Vor einigen Tagen ist die neue DEGAM-Leitlinie „Müdigkeit“ erschienen. Die diagnostische und therapeutische Handhabung dieses häufigen Beratungsanlasses in der Hausarztpraxis erhält hiermit klare und pragmatische Empfehlungen. Grundsätzlich ist Müdigkeit ein äußerst unspezifisches Symptom. Wenn Anamnese, körperliche Untersuchung und Basislabor keine klaren Hinweise auf eine eindeutige, gut zu behandelnde Diagnose liefern, ist die Versuchung groß, auch auf Druck der Betroffenen eine Art „Schrotschussdiagnostik“ zu betreiben. Hier hilft die neue Leitlinie, in evidenzbasierten Grenzen strukturiert vorzugehen. Wir haben diese Empfehlungen in unserem Symptomartikel Müdigkeit berücksichtigt.
Manche Patienten und Patientinnen, die über das Symptom Müdigkeit klagen, haben oft die Vorstellung, dass dem Problem „irgendein Mangel“ zugrunde liegt: z. B. Vitamin-D-Mangel oder Eisenmangel. Oder sie vermuten selbst eine Schilddrüsenunterfunktion oder Borreliose. Bei entsprechenden Laborbefunden scheint hier gleich eine Ursache festzustehen. Dabei warnt die neue Leitlinie ausdrücklich davor, pathologische Laborwerte vorschnell als ausreichende Erklärung zu akzeptieren: Solche „Etikettierungen“ können einseitig somatisch ausgerichtet sein oder psychosoziale Faktoren außer Acht lassen. Außerdem können so abwendbar gefährliche Verläufe vorschnell ausgeschlossen werden. Hier soll besonders an psychische Erkrankungen, wie Angst oder Depression, gedacht werden. Auch ein Schlafapnoe-Syndrom oder Medikamentennebenwirkung oder Substanzabusus (z. B. Alkoholismus) gehören zu den abwendbar gefährlichen Verläufen.

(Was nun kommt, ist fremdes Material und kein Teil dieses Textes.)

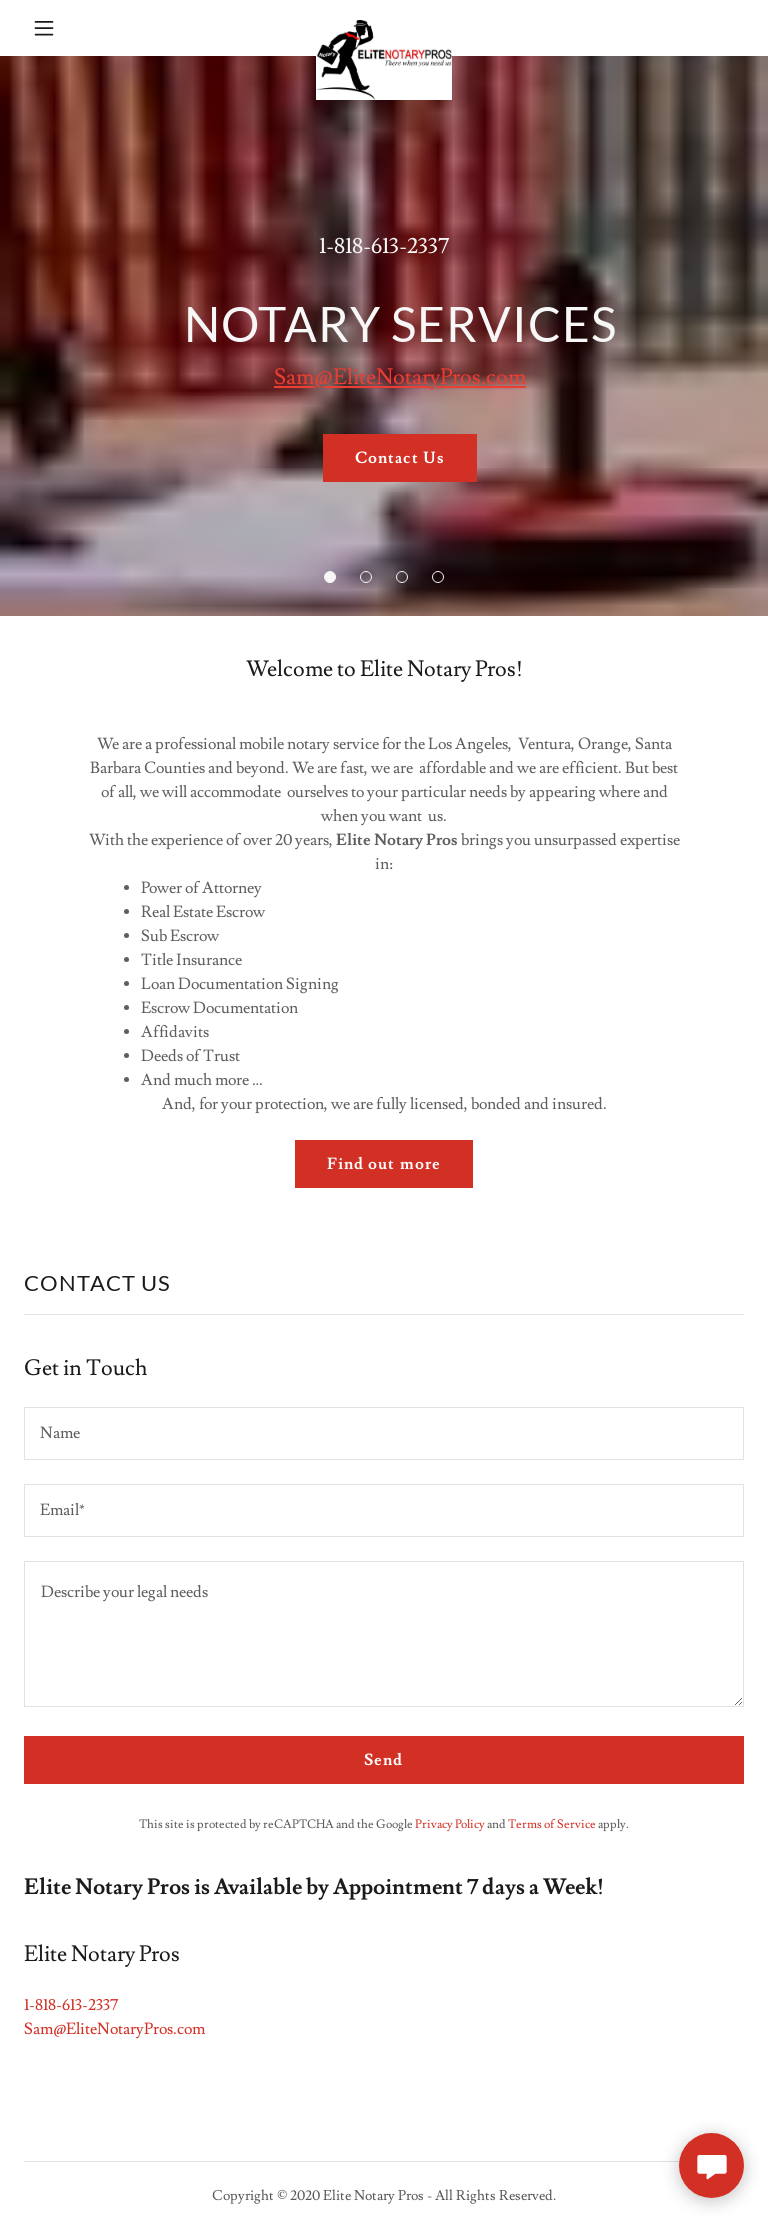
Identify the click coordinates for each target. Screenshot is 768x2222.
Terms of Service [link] (552, 1824)
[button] (57, 28)
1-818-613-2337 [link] (384, 246)
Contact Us (399, 458)
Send (383, 1760)
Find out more (383, 1164)
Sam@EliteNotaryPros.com (400, 377)
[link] (384, 28)
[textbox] (384, 1433)
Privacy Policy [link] (450, 1824)
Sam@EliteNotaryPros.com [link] (114, 2029)
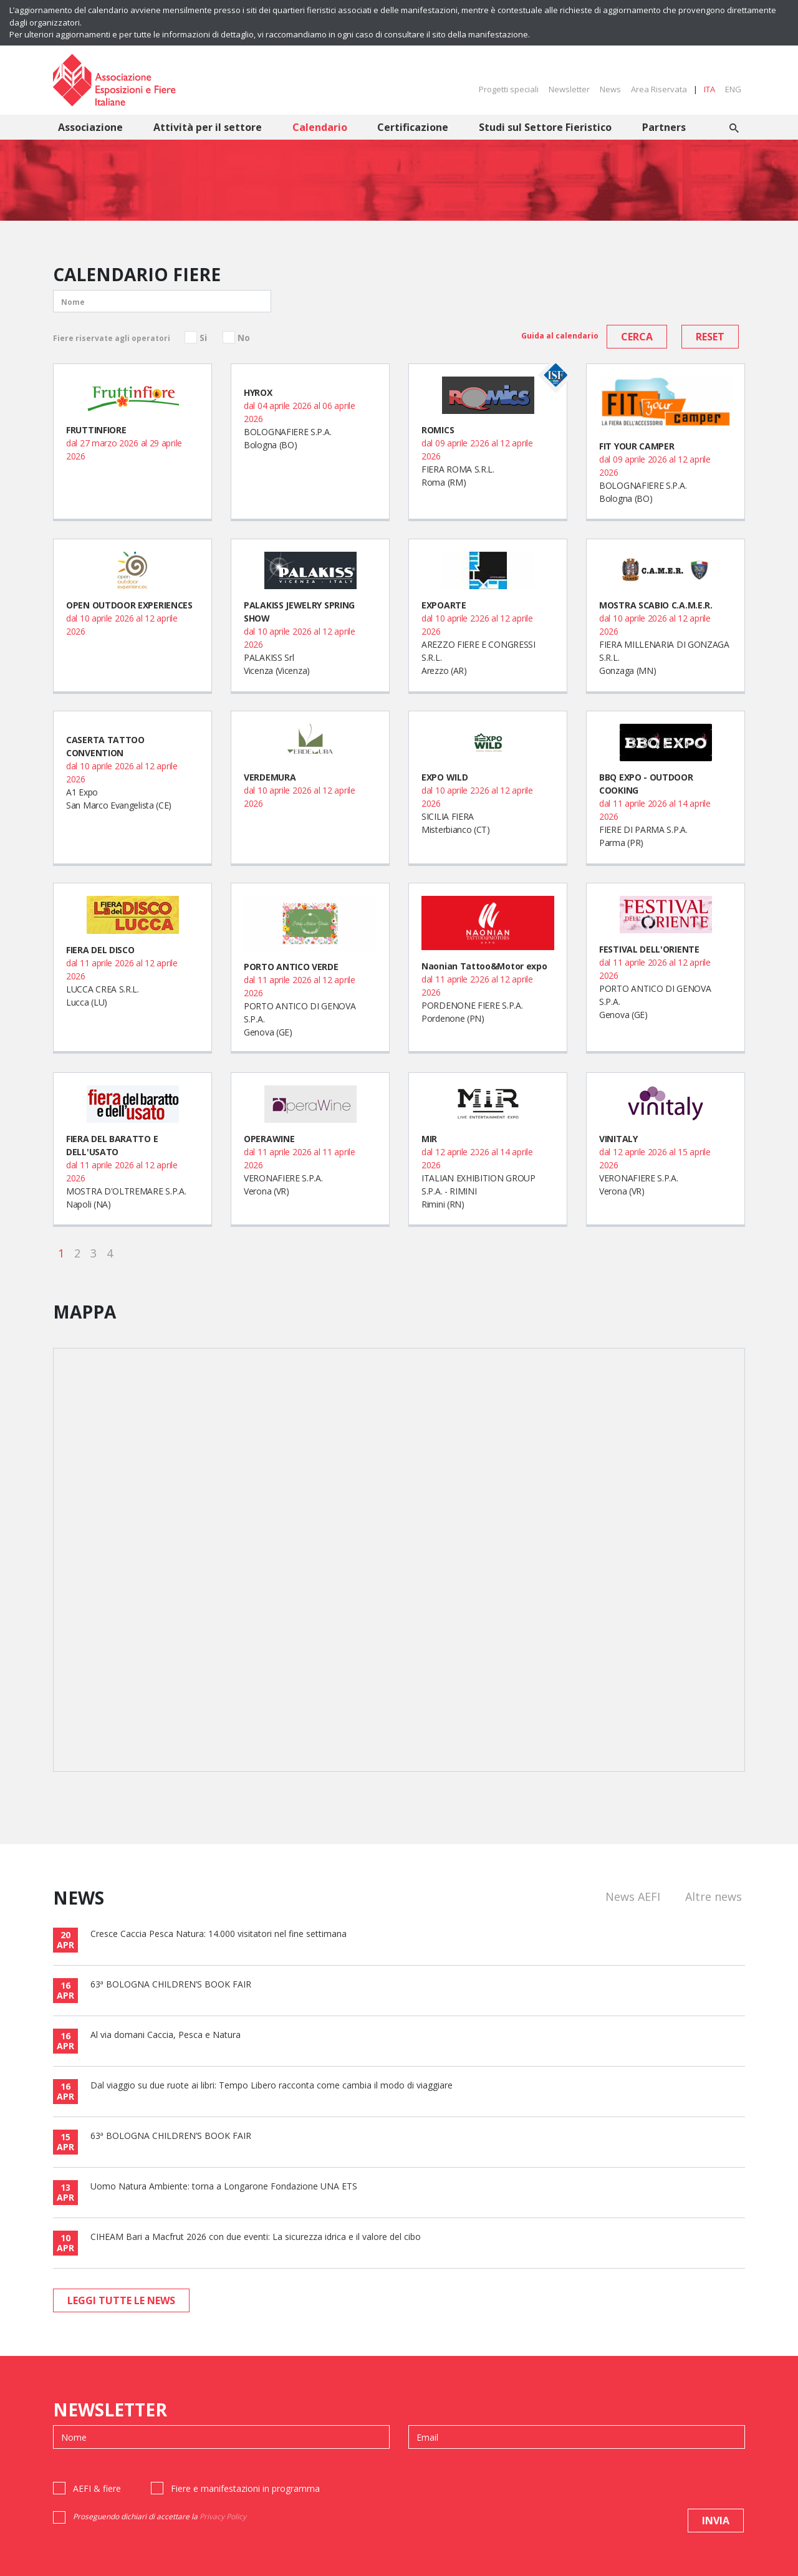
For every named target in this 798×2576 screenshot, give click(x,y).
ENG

Häufige Ursachen für Müdigkeit sind Schlafstörungen, psychische Belastungen (erschöpfte psychosoziale Kompensationsmöglichkeiten) oder bekannte chronische somatische Erkrankungen (z. B. chronische Herzinsuffizienz, M. Parkinson, chronische Niereninsuffizienz oder rheumatoide Arthritis). Die Behandlung dieser chronischen Erkrankungen soll bei Vorliegen von Müdigkeit optimiert werden.

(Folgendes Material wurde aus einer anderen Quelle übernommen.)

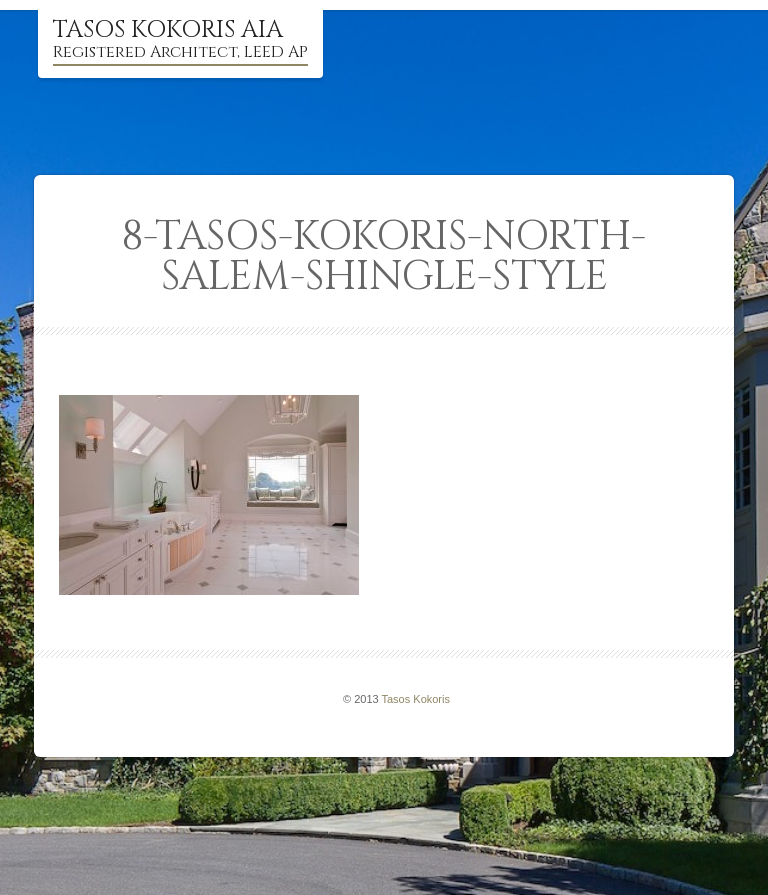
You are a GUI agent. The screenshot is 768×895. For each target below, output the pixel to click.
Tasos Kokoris (416, 699)
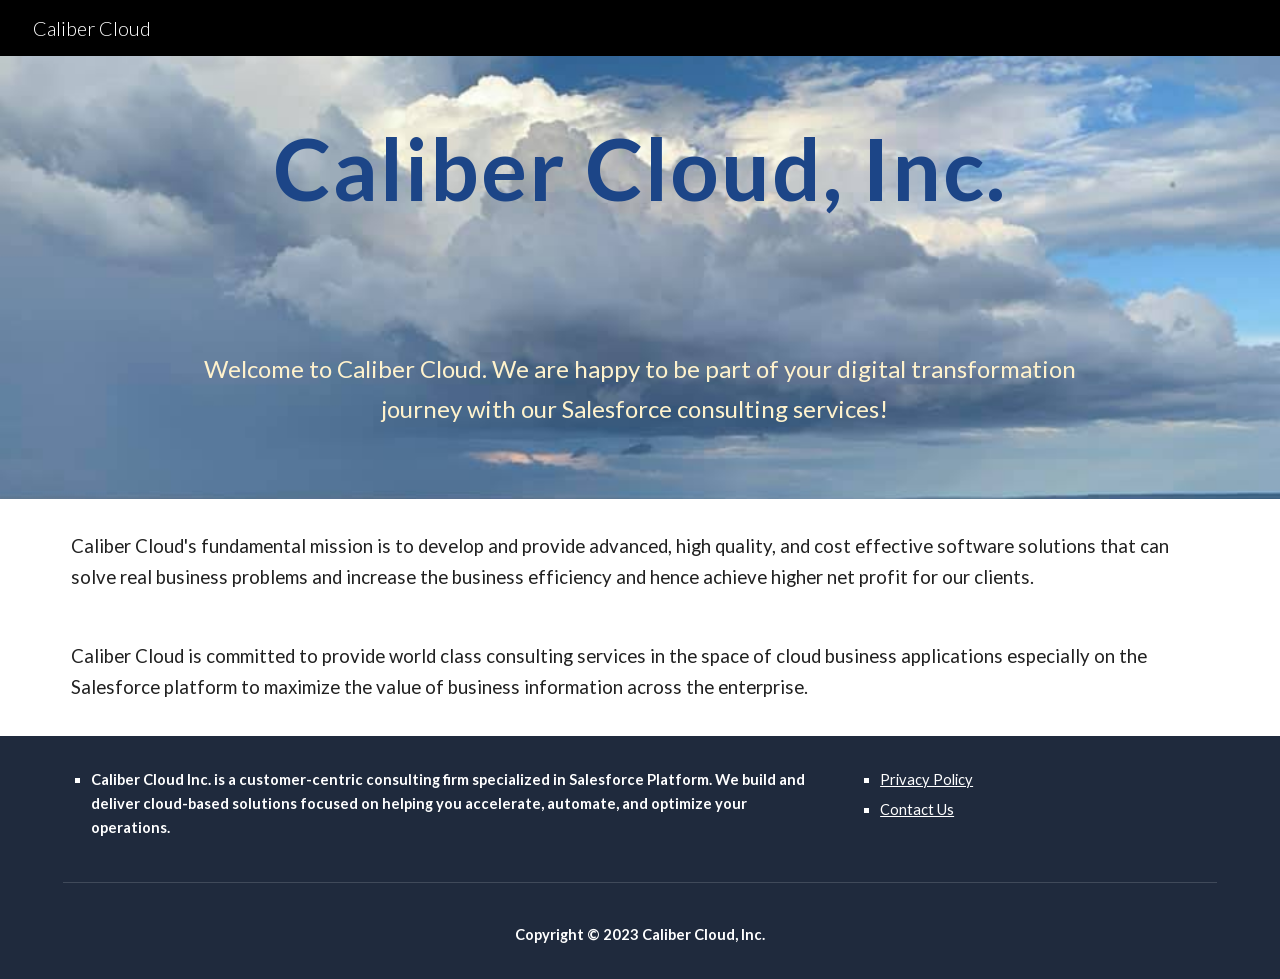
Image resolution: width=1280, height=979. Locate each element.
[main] (639, 205)
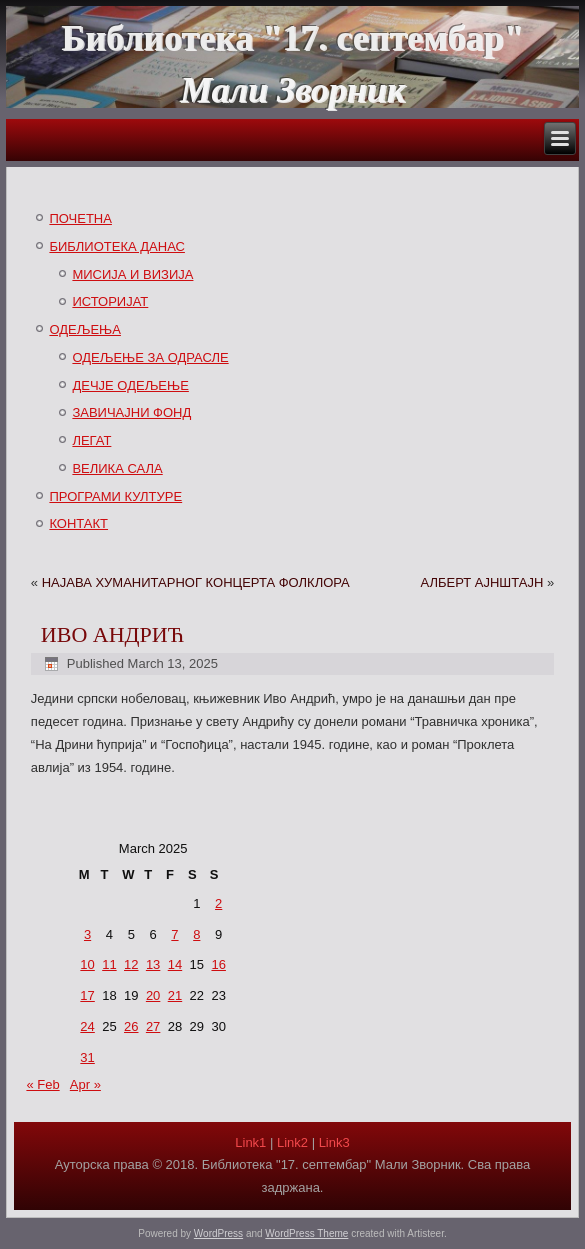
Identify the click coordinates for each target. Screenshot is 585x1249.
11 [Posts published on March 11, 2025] (109, 964)
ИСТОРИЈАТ (110, 301)
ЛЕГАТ (91, 440)
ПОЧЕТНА (80, 218)
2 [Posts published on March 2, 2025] (218, 903)
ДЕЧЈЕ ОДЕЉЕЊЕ (130, 385)
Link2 (292, 1142)
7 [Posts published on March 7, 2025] (174, 934)
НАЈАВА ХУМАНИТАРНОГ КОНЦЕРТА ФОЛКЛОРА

Zugrunde liegende schwerwiegende Erkrankungen, die sich ausschließlich durch Müdigkeit manifestieren, sind im Gegensatz zu den Befürchtungen mancher Patienten, nicht sehr häufig. Tumorerkrankungen, AIDS, Demenz oder MS werden bei der Abklärung von Müdigkeit selten diagnostiziert. Grundsätzlich soll der Diagnostik ein bio-psycho-sozialer Ansatz zugrunde liegen. Patienten mit ungeklärter Müdigkeit oder Hinweisen auf relevante psychosoziale Belastungen sollen feste Folgetermine angeboten werden. Bei einer großen Zahl zugrunde liegender Störungen sind Verhaltenstherapie oder symptomorientierte aktivierende Maßnahmen empfehlenswert.